Very interesting idea. Any idea what ratio of HXS/VXF would replicate VTI?

*Edited to add:*
Just wondering if the swap fee + counterparty risk would make it worthwhile for me. I already have a chunky position of HBB, so I'm not sure I want to add more swap-based ETFs for now unless its a slam dunk.


----------



## tdiddy (Jan 7, 2015)

vi123 said:


> Very interesting idea. Any idea what ratio of HXS/VXF would replicate VTI?
> 
> *Edited to add:*
> Just wondering if the swap fee + counterparty risk would make it worthwhile for me. I already have a chunky position of HBB, so I'm not sure I want to add more swap-based ETFs for now unless its a slam dunk.


I believe the ratio is just over 3:1, mine has fallen to around 5 or 6 :1 as I ponder the value of the extra diversification and the need to do Norbert's Gambit for US listed fund. 

I think distributions for VTI are around 1.5-2% typically, which you'll pay full corporate tax rate on, so that is probably worth at least 75 basis points/year (some of this will be erased when you cash in extra capital gains). Plus you get currency hedging thrown in haha. Someone on one of these money forums did a much more detailed calculation with HXS + VXF in corporate account and was confident he came out well ahead, don't remember where it was exactly though


----------



## vi123 (Oct 29, 2015)

tdiddy said:


> I believe the ratio is just over 3:1, mine has fallen to around 5 or 6 :1 as I ponder the value of the extra diversification and the need to do Norbert's Gambit for US listed fund.
> 
> I think distributions for VTI are around 1.5-2% typically, which you'll pay full corporate tax rate on, so that is probably worth at least 75 basis points/year (some of this will be erased when you cash in extra capital gains). Plus you get currency hedging thrown in haha. Someone on one of these money forums did a much more detailed calculation with HXS + VXF in corporate account and was confident he came out well ahead, don't remember where it was exactly though


I think I just found the thread that you're referring too - http://www.financialwisdomforum.org/forum/viewtopic.php?t=104316&start=500#p528364

In this guy's example, the HXS/VXF portfolio comes out 3% ahead after 20 years. He also assumed an MER of 0.24% for VTI, which is much lower now. So I think the gain from holding HXS/VXF is marginal at best, and probably doesn't outweigh the counterparts/regulatory risk. I might run the numbers myself to make sure.


----------



## tdiddy (Jan 7, 2015)

Did you end up running the numbers?

That's the one I was referring to, however, looking at it again I'm not sure its correct. His calculations show a return that is a bit higher (looks like 6.5% out of 7% gross) than I would expect given the tax on investment income within the corporation. I am no accountant but my understanding would be that dividends from VTI would not be considered eligible (foreign), so subject to ~45% tax, of which ~1/3 is refundable when dividend finally paid out personally. So while compounding VTI should lag about .75%/year behind HXS from a tax perspective. Correct me if I am wrong.

Edit: I also believe even though its a taxable account the foreign withholding tax is only partially recoverable so that would be another 9 basis points/year ding on VTI.


----------



## OptsyEagle (Nov 29, 2009)

Is my memory failing me or didn't Jim Flaherty put an end to this swap business where a fund effectively turns dividends and interest income into capital gains? Does anyone remember what I am talking about here?


----------



## andrewf (Mar 1, 2010)

◆ **RECORDS PROVIDED**:
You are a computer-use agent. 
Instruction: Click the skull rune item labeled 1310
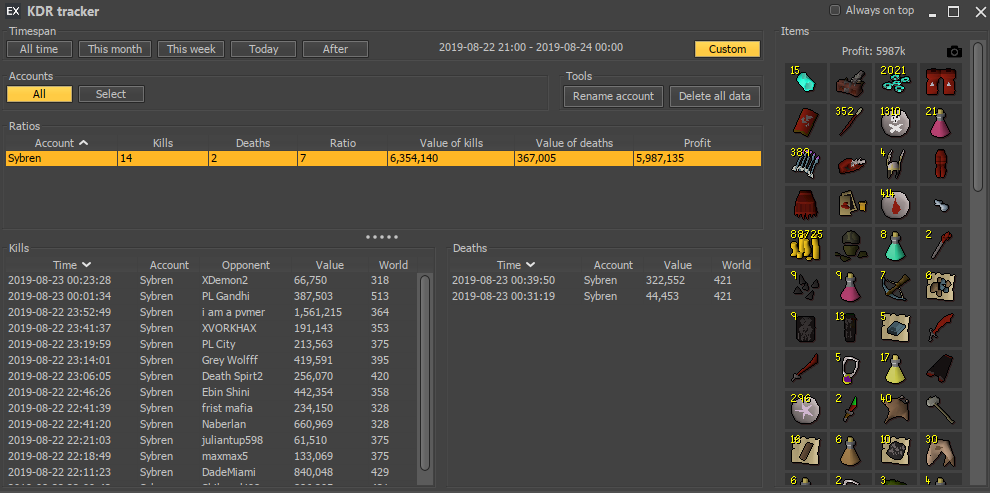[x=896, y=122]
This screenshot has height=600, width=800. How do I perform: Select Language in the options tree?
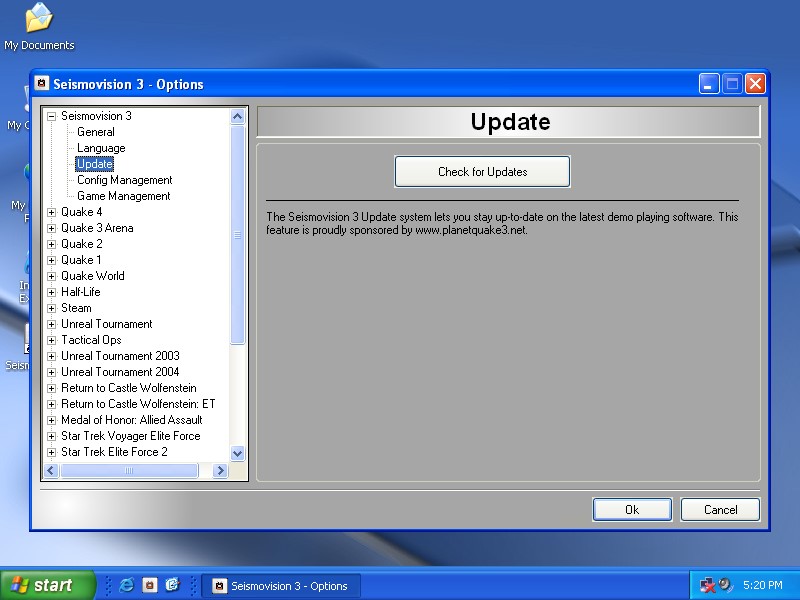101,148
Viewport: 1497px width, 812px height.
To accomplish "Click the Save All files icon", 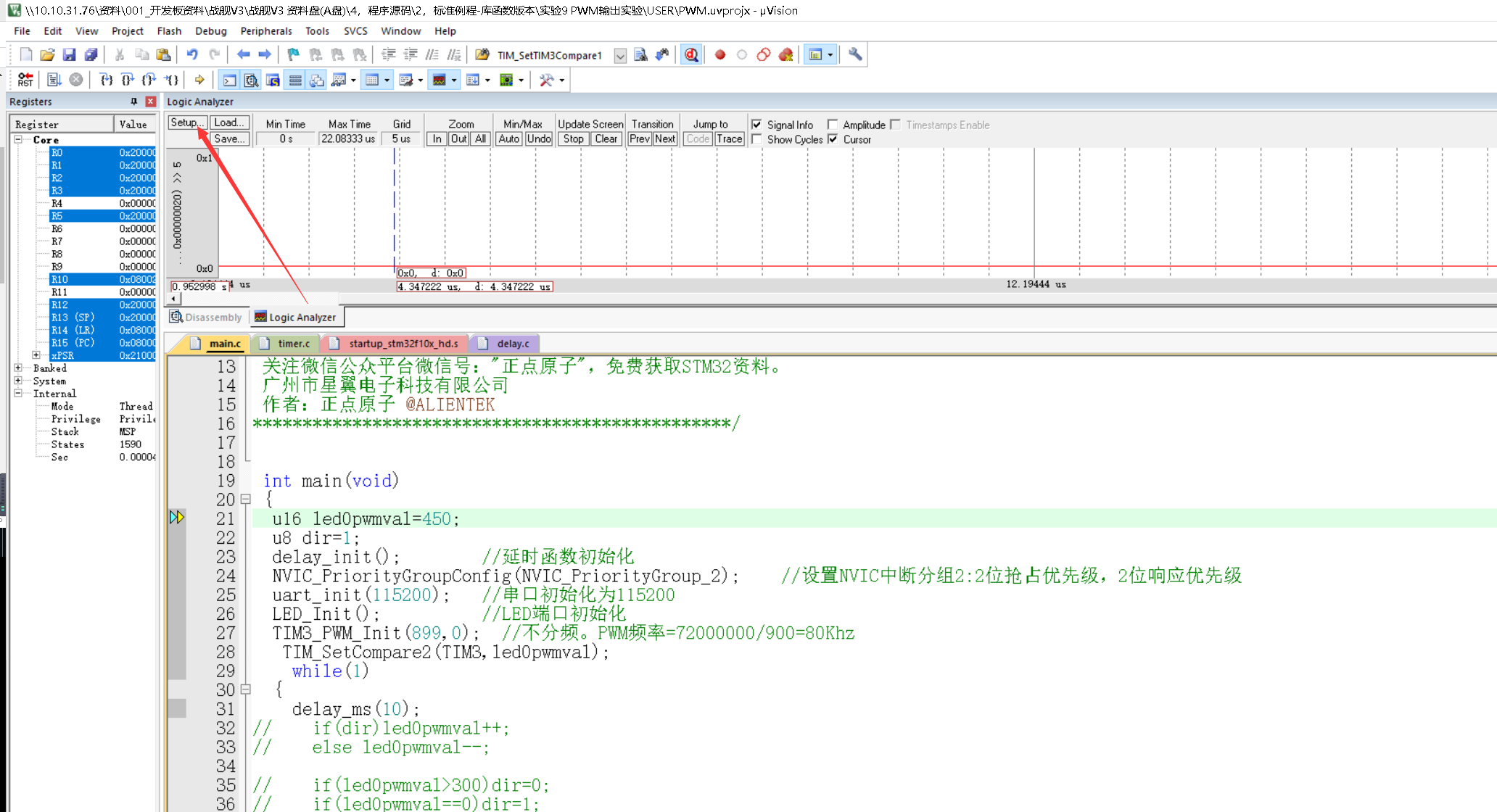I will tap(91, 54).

--

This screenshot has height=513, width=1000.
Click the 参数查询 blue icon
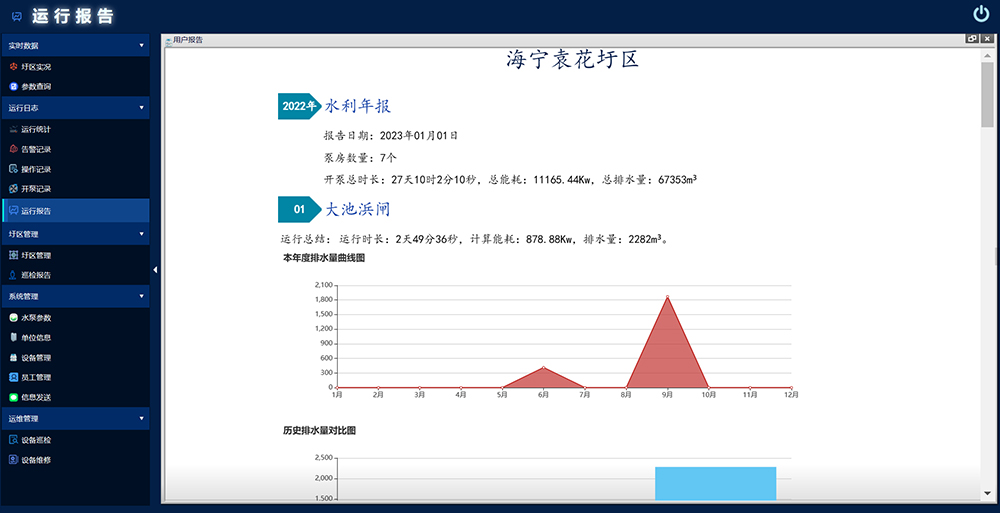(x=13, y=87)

* * *

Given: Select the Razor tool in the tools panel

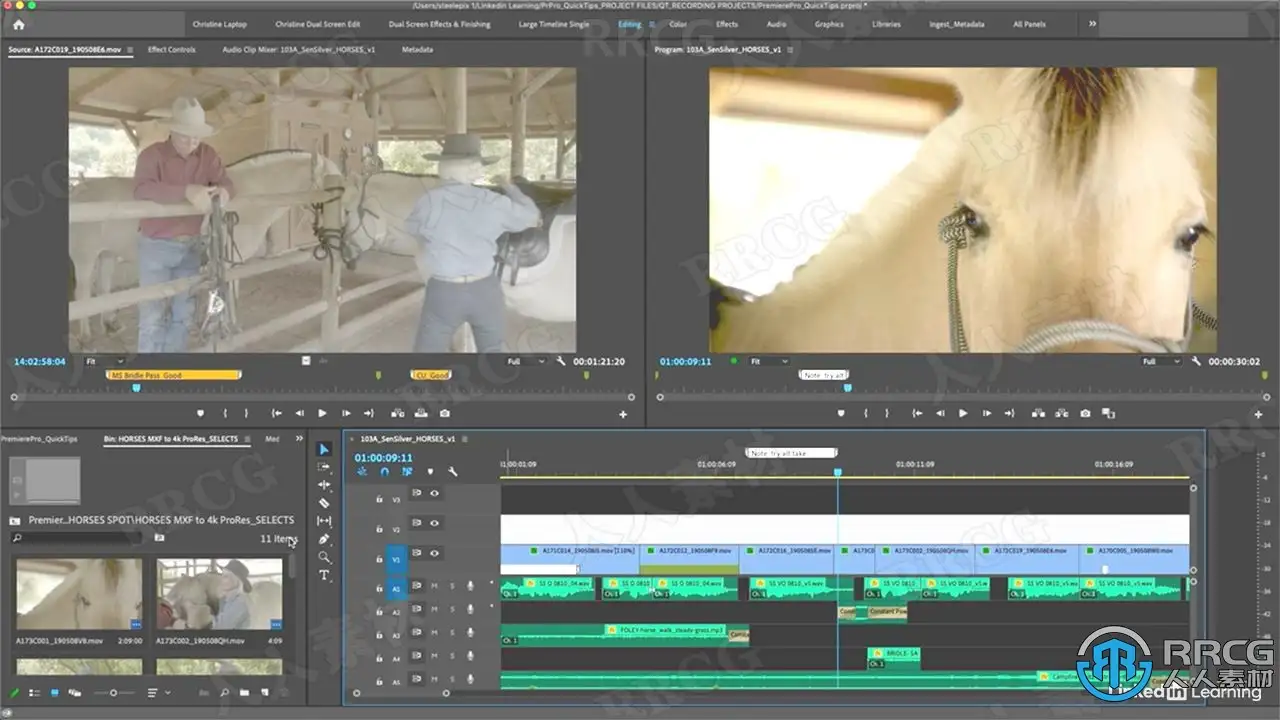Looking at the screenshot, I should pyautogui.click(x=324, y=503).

◆ **THINGS TO DO**:
[1] From the forum thread on swap-based ETFs, copy the passage starting at "Edit: I also" and ending at "(Nov 29, 2009)".
[2] According to the forum thread on swap-based ETFs, how far ahead does the HXS/VXF portfolio come out after 20 years in the linked example?
[3] Write the next part of the forum thread on swap-based ETFs, picking up after its final line.

◆ **RESPONSES PER TASK**:
[1]
Edit: I also believe even though its a taxable account the foreign withholding tax is only partially recoverable so that would be another 9 basis points/year ding on VTI.


----------



## OptsyEagle (Nov 29, 2009)

[2] 3% ahead.

[3]
They disallowed one particular kind of transaction, but they have not attacked all total return swaps. And it would be very difficult to do without causing some unintended consequences in the financial industry, as it is a very commonly used tool for institutions.


----------



## andrewf (Mar 1, 2010)

tdiddy said:


> Did you end up running the numbers?
> 
> That's the one I was referring to, however, looking at it again I'm not sure its correct. His calculations show a return that is a bit higher (looks like 6.5% out of 7% gross) than I would expect given the tax on investment income within the corporation. I am no accountant but my understanding would be that dividends from VTI would not be considered eligible (foreign), so subject to ~45% tax, of which ~1/3 is refundable when dividend finally paid out personally. So while compounding VTI should lag about .75%/year behind HXS from a tax perspective. Correct me if I am wrong.
> 
> Edit: I also believe even though its a taxable account the foreign withholding tax is only partially recoverable so that would be another 9 basis points/year ding on VTI.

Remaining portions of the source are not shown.